Long-Term Capital Gains
Definition
Profits from selling assets held for more than one year, taxed at preferential rates of 0%, 15%, or 20% depending on your total taxable income.
Long-term capital gains receive favorable tax treatment as an incentive for patient, long-term investing. When you sell an asset you've held for more than one year at a profit, the gain is classified as long-term and taxed at rates significantly lower than ordinary income rates.
The three long-term capital gains tax brackets for 2025 are: 0% for single filers with taxable income up to approximately $48,350 (or $96,700 for married filing jointly), 15% for income up to approximately $533,400 (single) or $600,050 (married), and 20% for income above those thresholds.
High-income taxpayers also pay the 3.8% Net Investment Income Tax (NIIT) on top of the capital gains rate, bringing the effective maximum federal rate to 23.8%. Still, this is substantially lower than the top ordinary income rate of 37%.
The holding period is calculated from the day after you acquire the asset to the day you sell it. For securities purchased on an exchange, the trade date (not settlement date) determines the acquisition and sale dates. For crypto, the holding period starts when you receive the tokens.
Understanding this distinction drives many investment decisions. Tax-aware investors often wait to sell appreciated positions until they qualify for long-term treatment. A $10,000 gain taxed at 15% costs $1,500, while the same gain taxed at the 32% ordinary rate costs $3,200 — a $1,700 difference just for waiting.
Where this appears in Clarity
Clarity automatically tracks and calculates these concepts across your connected accounts.
Related Terms
Frequently Asked Questions
Does the one-year holding period include the purchase date?

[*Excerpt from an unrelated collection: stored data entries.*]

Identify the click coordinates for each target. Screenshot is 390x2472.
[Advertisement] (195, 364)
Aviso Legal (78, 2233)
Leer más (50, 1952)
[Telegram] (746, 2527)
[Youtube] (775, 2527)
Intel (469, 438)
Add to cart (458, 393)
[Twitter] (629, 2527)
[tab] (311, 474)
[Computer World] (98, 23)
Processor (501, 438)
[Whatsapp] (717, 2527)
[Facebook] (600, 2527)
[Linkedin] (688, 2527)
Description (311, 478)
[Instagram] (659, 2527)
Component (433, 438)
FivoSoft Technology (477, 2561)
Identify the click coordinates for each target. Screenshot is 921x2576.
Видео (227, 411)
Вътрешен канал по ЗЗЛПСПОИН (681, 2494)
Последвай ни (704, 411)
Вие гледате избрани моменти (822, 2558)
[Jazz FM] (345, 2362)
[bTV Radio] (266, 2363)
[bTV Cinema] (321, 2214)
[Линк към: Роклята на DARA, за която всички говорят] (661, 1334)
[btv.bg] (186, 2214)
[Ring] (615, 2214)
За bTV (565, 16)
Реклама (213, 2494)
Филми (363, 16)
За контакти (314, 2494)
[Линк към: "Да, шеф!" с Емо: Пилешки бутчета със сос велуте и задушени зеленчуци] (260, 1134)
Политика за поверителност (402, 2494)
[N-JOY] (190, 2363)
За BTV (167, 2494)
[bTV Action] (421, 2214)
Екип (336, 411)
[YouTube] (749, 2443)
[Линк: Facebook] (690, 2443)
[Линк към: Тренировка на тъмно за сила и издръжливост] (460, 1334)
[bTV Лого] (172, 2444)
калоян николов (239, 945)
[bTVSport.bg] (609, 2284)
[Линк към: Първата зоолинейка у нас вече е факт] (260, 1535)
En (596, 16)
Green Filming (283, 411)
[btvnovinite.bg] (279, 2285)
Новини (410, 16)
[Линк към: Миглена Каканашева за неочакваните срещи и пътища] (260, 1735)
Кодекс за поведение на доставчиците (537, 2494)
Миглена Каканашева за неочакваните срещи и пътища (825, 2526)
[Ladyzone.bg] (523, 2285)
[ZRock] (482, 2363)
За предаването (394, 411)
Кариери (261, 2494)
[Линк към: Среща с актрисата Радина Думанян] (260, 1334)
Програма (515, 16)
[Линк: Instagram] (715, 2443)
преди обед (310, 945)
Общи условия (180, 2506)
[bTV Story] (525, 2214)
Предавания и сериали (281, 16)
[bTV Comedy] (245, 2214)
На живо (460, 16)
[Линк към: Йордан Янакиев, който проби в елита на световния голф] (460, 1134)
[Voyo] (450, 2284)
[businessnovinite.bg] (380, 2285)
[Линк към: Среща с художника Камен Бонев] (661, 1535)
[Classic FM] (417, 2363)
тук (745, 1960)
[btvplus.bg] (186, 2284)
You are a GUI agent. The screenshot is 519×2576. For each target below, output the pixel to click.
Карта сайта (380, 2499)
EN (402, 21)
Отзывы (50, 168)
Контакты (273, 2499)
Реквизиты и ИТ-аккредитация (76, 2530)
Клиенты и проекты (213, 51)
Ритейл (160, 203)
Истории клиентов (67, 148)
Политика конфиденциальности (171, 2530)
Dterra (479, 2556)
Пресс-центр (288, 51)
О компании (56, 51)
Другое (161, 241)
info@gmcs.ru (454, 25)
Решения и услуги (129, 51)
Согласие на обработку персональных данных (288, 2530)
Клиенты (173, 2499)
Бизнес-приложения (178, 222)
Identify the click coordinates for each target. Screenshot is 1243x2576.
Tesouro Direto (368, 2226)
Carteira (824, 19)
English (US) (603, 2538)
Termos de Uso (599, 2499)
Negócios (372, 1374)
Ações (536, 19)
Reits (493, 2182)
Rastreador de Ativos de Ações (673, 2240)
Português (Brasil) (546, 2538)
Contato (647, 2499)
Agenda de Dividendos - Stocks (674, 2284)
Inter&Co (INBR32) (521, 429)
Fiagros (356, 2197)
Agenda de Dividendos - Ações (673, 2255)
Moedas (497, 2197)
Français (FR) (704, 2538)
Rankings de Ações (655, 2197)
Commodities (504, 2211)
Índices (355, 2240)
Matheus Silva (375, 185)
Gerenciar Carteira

The holding period starts the day after you acquire the asset. To qualify for long-term treatment, you must hold for more than one year. If you bought on January 15, 2025, you need to sell on January 16, 2026 or later for long-term treatment.
Do long-term capital gains affect my tax bracket?
Long-term capital gains are taxed separately from ordinary income using their own rate schedule. However, they can push you into a higher capital gains bracket and may trigger the 3.8% Net Investment Income Tax if your income exceeds certain thresholds.